▶ _Written instruction_:
Rewrite the records from their first line through the line containing "coord(663,25)", putting "Feed Title" in place of "Feed Name" and leaving everything else unchanged.
— start Supplied material —
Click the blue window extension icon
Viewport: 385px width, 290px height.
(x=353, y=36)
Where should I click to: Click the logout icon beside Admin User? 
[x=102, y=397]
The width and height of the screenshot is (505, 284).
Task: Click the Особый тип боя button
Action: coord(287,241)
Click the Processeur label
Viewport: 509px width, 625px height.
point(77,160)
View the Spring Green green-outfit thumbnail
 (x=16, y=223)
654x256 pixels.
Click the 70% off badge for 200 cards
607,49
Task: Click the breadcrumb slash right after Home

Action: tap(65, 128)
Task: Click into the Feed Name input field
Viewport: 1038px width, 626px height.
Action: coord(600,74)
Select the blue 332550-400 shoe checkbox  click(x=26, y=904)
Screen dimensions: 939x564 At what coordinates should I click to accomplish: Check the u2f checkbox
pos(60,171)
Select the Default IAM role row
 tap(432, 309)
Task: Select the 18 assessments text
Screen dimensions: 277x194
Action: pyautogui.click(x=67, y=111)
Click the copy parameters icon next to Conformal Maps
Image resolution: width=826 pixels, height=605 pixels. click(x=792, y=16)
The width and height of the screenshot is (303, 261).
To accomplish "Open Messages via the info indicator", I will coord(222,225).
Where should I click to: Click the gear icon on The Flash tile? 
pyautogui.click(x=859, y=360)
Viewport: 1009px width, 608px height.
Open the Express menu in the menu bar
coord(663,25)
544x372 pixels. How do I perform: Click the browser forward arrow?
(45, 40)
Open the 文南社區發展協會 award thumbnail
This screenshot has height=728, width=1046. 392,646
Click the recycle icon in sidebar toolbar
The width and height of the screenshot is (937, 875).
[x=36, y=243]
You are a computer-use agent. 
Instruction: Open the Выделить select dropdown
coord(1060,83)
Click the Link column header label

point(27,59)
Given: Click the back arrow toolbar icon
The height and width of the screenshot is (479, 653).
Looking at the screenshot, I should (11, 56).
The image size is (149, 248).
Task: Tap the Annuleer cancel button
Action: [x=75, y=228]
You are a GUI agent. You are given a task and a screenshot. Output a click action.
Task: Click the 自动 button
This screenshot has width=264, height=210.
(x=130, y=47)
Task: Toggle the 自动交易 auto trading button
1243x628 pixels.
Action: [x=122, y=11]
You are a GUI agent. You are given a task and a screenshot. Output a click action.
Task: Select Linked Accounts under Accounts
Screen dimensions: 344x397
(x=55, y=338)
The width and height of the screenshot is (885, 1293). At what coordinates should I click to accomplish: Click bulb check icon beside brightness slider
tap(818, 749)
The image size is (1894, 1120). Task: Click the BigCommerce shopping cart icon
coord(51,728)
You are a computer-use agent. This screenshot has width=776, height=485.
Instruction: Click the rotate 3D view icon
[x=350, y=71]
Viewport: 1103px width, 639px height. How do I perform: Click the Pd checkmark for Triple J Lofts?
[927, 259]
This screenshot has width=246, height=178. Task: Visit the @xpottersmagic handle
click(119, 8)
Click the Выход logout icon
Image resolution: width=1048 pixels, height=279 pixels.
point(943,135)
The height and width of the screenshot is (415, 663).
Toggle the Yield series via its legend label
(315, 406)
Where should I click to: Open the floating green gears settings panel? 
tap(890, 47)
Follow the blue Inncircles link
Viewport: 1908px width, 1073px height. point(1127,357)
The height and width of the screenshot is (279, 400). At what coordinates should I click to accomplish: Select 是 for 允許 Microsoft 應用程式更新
— end Supplied material —
▶ _Response_:
Click the blue window extension icon
Viewport: 385px width, 290px height.
(x=353, y=36)
Where should I click to: Click the logout icon beside Admin User? 
[x=102, y=397]
The width and height of the screenshot is (505, 284).
Task: Click the Особый тип боя button
Action: coord(287,241)
Click the Processeur label
Viewport: 509px width, 625px height.
point(77,160)
View the Spring Green green-outfit thumbnail
 (x=16, y=223)
654x256 pixels.
Click the 70% off badge for 200 cards
607,49
Task: Click the breadcrumb slash right after Home

Action: tap(65, 128)
Task: Click into the Feed Title input field
Viewport: 1038px width, 626px height.
Action: coord(600,74)
Select the blue 332550-400 shoe checkbox  click(x=26, y=904)
Screen dimensions: 939x564 At what coordinates should I click to accomplish: Check the u2f checkbox
pos(60,171)
Select the Default IAM role row
 tap(432, 309)
Task: Select the 18 assessments text
Screen dimensions: 277x194
Action: pyautogui.click(x=67, y=111)
Click the copy parameters icon next to Conformal Maps
Image resolution: width=826 pixels, height=605 pixels. click(x=792, y=16)
The width and height of the screenshot is (303, 261).
To accomplish "Open Messages via the info indicator", I will coord(222,225).
Where should I click to: Click the gear icon on The Flash tile? 
pyautogui.click(x=859, y=360)
Viewport: 1009px width, 608px height.
Open the Express menu in the menu bar
coord(663,25)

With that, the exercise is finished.